He spots her first, leaning against the far fence, laughing at something a woman in a sequined blazer says. Lila Carter. Jesse’s little sister. She’s 47 now, the annoying 14 year old who used to hang around their garage begging for rides on their beat up dirt bikes, who once spray painted Hugo’s name on the side of the high school gym because she had a crush on him. Her hair is streaked with sun and a few strands of gray, pulled back in a loose braid, and she’s wearing a faded Willie Nelson tee, ripped jeans, and scuffed cowboy boots, a tattoo of a goat peeking out of her cuff—she runs a farm animal rescue an hour outside of town, he remembers someone mentioning that a few years back. She smells like coconut sunscreen and cedar shavings when she walks over, and she grins so wide the corners of her eyes crinkle when she sees him.
“Thought you were dead,” she says, and she punches his arm light, the same way she did when she was a kid, but her knuckles linger on his bicep half a second longer than necessary. He hands her a cold Lonestar from the cooler, and their fingers brush when she takes it, the callus on the pad of her index finger—from hauling hay bales, he guesses—catching on the scar across his knuckle from a bike crash when he was 20. She leans in close to talk over the band, her shoulder pressed to his, and he can feel the warmth of her through his flannel shirt, the faint scent of peppermint on her breath when she says she knew he’d show up eventually, that Jesse always said he’d grow out of being a stubborn jackass one day.

He tenses up at Jesse’s name, and she laughs, soft, leaning back a little to look him in the eye, holding his gaze so he can’t look away. “He’s not here,” she says. “Moved to Ketchikan three years ago, runs a fishing charter. Sends me postcards every month, still complains about you bailing on the shop.” The knot in his chest loosens a little, but another one tightens lower down, because he’s suddenly hyper aware of how close she’s standing, how the neckline of her tee dips just enough to show the faint scar at the base of her throat from when she crashed the dirt bike he taught her to ride when she was 16. He’s spent 30 years thinking of her as off limits, Jesse’s little sister, the kid he used to buy slushies for at the corner store, and now he’s fighting the urge to tuck that loose strand of hair behind her ear, to see if her skin is as warm as it looks.
A group of drunk former cheerleaders stumbles past, yelling about old football games, and Lila steps in closer to get out of the way, her chest pressing against his for a split second. He hears her breath catch, soft, and she doesn’t step back right away, just looks up at him, her dark eyes glinting in the string lights strung across the patio. “I had a huge crush on you, you know,” she says, quiet enough only he can hear, like she’s sharing a secret she’s been holding for 30 years. “Used to hang around the garage for hours just to watch you work on bikes. Jesse knew. Teased me about it for years.” She pauses, and the corner of her mouth tugs up in a half grin. “Told me last year when he called, if you ever came back to town, I had permission to stop being a coward and ask you out. Said you were the only idiot he’d ever let date his little sister.”
The last of the tension drains out of him, and he laughs, rough and surprised, shaking his head. He’d spent 29 years carrying guilt over that fight with Jesse, convinced he’d burned every bridge with the Carter family for good, and now here he is, leaning against a brick wall with Lila, the kid he’d once thought was too young to even cuss around, and all he can think about is how much he wants to kiss her. He asks her if she wants to ditch the reunion, says he’s got his 1972 CB750 parked out front, a cooler of iced sweet tea in the saddlebag, and he knows a spot by the creek outside of town where the fireflies are out this time of year, no loud music, no drunk former classmates.

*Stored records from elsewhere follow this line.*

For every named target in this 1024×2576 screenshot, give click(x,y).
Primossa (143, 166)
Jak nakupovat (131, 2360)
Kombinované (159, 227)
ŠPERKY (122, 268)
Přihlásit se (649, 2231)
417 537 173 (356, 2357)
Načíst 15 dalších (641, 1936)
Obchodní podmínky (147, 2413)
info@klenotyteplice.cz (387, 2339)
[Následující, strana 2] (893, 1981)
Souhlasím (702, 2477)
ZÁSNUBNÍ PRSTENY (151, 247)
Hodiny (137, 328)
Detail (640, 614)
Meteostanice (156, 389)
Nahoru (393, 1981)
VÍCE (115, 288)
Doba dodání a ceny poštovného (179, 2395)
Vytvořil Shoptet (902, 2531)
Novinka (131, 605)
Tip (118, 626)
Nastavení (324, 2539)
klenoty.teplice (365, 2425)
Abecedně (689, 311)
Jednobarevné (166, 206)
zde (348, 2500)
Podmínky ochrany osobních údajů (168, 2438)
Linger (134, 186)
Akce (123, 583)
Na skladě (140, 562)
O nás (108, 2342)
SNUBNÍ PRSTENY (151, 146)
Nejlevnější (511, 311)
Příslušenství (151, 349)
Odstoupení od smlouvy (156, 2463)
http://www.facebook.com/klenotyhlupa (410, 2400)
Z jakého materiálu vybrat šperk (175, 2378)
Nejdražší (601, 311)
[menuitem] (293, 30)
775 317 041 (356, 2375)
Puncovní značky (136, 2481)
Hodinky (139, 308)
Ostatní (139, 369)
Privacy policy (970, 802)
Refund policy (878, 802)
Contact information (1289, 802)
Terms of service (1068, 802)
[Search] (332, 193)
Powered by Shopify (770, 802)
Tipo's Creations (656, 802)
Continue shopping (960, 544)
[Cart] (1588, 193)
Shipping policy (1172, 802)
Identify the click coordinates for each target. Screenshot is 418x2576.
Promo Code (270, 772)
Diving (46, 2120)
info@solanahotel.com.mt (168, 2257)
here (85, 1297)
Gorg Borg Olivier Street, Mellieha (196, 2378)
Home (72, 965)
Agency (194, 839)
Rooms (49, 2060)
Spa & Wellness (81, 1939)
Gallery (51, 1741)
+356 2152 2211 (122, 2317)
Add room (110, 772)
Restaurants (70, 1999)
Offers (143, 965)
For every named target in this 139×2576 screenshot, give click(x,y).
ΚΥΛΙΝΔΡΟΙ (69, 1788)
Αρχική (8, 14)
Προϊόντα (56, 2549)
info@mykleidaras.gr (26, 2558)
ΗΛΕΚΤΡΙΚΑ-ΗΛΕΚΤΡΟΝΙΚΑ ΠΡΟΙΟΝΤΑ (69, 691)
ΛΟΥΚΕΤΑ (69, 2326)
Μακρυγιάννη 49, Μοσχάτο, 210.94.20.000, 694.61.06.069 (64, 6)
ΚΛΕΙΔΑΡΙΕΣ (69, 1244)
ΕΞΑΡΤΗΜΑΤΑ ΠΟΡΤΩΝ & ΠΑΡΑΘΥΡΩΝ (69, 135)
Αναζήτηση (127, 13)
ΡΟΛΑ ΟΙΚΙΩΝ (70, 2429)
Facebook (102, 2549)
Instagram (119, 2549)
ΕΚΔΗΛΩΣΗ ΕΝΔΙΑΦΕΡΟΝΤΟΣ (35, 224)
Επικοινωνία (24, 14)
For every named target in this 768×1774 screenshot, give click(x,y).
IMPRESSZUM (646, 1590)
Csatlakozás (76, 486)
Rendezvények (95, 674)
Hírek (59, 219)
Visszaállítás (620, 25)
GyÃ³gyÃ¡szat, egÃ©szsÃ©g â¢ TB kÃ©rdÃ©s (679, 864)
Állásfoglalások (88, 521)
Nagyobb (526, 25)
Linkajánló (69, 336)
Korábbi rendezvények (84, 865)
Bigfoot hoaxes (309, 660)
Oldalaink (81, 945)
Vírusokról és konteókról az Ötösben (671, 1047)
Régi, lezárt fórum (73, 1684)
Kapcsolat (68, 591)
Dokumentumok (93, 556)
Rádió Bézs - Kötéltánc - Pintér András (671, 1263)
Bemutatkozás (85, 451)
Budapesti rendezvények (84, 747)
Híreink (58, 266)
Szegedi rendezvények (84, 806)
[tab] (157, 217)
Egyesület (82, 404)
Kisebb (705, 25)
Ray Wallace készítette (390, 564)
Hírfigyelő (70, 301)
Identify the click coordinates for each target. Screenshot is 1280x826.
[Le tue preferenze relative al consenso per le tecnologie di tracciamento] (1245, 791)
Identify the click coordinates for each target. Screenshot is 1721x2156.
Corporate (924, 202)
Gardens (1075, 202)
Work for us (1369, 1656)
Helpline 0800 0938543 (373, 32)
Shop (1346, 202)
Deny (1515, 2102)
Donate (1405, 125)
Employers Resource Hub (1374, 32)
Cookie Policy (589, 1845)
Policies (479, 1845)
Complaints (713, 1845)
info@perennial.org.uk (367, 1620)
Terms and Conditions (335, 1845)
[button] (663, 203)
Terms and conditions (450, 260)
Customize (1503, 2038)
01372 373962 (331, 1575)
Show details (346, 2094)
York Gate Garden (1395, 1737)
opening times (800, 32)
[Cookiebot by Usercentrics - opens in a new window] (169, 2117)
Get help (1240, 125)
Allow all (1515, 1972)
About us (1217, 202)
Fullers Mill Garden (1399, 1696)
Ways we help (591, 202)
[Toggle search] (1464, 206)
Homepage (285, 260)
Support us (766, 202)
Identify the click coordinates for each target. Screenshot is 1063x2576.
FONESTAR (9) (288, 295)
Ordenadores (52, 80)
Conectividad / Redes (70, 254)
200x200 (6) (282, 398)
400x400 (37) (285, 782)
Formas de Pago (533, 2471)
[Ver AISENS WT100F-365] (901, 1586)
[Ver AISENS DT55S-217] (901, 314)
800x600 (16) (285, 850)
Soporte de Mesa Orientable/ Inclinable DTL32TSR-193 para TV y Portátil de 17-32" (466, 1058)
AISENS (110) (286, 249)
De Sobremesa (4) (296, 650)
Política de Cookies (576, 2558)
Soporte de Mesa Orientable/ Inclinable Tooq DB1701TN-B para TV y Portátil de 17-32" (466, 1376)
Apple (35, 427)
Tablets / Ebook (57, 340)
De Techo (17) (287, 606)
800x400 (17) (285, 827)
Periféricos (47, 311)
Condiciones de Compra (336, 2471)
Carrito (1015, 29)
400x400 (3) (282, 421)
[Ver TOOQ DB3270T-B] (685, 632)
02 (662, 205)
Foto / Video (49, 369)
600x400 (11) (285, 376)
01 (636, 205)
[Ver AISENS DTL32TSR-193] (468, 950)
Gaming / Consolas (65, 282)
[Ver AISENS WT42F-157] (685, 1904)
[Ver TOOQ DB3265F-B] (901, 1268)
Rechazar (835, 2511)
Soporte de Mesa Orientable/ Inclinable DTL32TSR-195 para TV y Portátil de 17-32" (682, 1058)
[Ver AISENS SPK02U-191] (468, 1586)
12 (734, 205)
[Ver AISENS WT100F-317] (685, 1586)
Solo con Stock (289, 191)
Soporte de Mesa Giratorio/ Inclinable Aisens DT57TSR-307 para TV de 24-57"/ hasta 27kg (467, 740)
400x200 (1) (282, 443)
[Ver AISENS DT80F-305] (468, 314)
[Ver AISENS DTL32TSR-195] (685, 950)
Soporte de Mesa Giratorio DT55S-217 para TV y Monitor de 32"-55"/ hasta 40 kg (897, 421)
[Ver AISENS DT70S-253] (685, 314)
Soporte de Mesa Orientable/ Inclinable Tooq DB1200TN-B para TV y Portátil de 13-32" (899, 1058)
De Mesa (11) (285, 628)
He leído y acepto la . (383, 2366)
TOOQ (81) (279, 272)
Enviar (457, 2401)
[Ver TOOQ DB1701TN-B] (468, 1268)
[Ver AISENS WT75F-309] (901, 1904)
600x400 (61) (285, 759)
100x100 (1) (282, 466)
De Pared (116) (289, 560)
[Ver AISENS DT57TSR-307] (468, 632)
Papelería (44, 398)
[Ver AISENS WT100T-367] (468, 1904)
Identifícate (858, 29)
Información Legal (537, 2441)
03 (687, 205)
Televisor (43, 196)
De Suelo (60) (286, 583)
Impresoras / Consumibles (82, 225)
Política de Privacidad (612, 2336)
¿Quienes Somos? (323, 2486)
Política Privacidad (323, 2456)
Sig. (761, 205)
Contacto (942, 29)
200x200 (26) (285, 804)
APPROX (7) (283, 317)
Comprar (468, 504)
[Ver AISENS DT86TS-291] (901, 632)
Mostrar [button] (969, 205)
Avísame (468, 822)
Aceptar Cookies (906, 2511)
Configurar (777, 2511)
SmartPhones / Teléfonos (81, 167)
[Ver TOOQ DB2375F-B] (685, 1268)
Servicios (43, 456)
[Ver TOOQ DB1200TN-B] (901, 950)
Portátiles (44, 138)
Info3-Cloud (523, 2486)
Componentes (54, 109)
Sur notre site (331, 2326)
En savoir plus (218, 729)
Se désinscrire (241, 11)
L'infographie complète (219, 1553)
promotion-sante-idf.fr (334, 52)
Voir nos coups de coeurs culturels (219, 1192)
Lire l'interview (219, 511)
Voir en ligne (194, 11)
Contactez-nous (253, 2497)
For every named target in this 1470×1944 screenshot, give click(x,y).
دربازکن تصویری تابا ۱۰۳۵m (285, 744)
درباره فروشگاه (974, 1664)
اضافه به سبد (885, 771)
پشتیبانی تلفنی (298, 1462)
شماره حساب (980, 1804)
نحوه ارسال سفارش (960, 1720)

She nods, fast, and laces her fingers through his when he holds his hand out, her palm calloused and warm against his. He leads her to the bike, pulls his old leather riding jacket—frayed at the cuffs, the same one he’s had since he was 19, with a patch of his old high school mascot sewn on the shoulder—out of the saddlebag and holds it out for her. She slips it on, the sleeves too long, rolling them up to her elbows, and the faint smell of motor oil and his pine hand soap wraps around her like something he’s been meaning to give her for 30 years.